Durante la selección que incluiría en La noche por la que muere el día, me persiguió la imagen incierta de las sombras, la oscuridad que nos vigila cuando no podemos ver. Aquellos pocos textos que sortearon las barreras de la represión le quitaron espacio a otros tantos que por no tener forma de poemas ocuparían el lugar inevitable del olvido. Hoy quiero rescatarlos para que sean recuerdo. En el falso abismo de estos relatos permanece oculta la noche y su poderosa lentitud.

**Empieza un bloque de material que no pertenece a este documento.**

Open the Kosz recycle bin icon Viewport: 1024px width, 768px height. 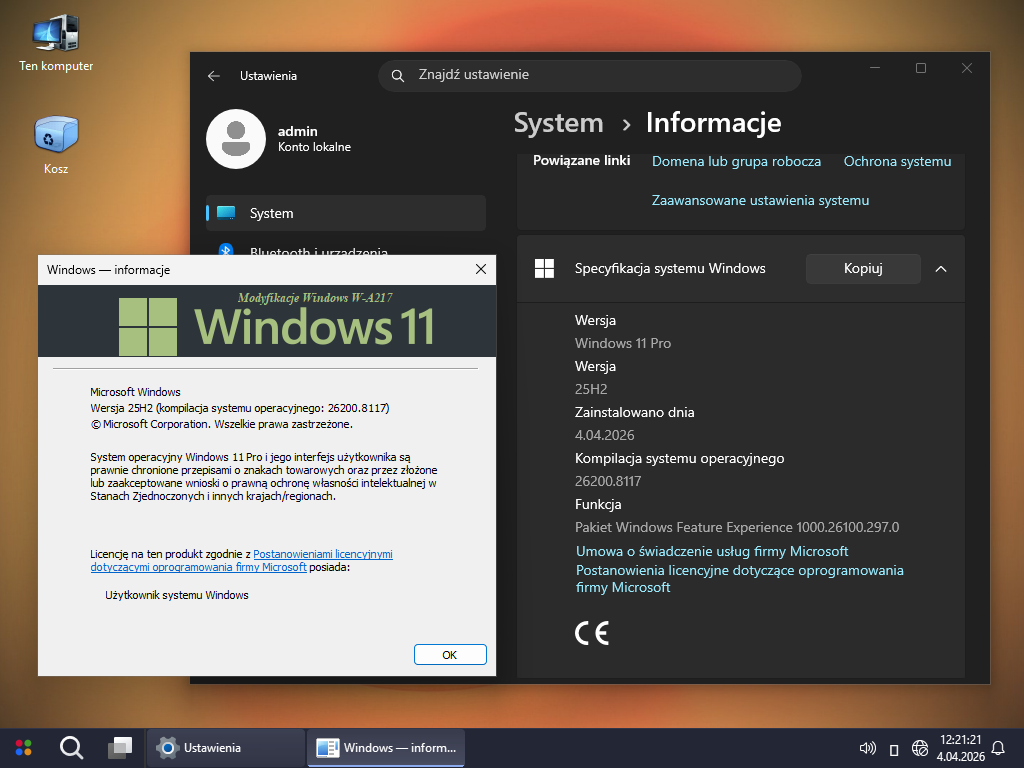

Estos cuentos forman parte de los sueños y no de la vigilia, evocan lo que no es. Habrá que leerlos, quizás, desde afuera de nosotros y así evitar caer en el vacío de la fe. Creer en ellos será una de las formas del sueño, una manera de mentirnos, de mirarnos a un espejo. Algunas de estas historias pretenderán desafiar leyes. Otras únicamente formarán parte de un mandato divino. Lo cierto es que si por error nos viéramos reflejados en alguna de sus tramas habremos vuelto a la noche indócil, a la traición del sueño, a cruzar el espejo, a una ceguera necesaria.
Ricardo Cardone
Ves el color rosa que cuelga de los párpados
Ves el anillo de dudas tras el humo
Ves la esperanza siempre inútil siempre tarde
Ves el andén vacío de promesas
Todas las cortinas se descorren en el sueño
Todas las palabras se prometen en el aire
Todas las gargantas se quiebran en la sed
Viejo perro abandonado que aún esperas en un puente
¿Has pensado por qué el amor es una isla?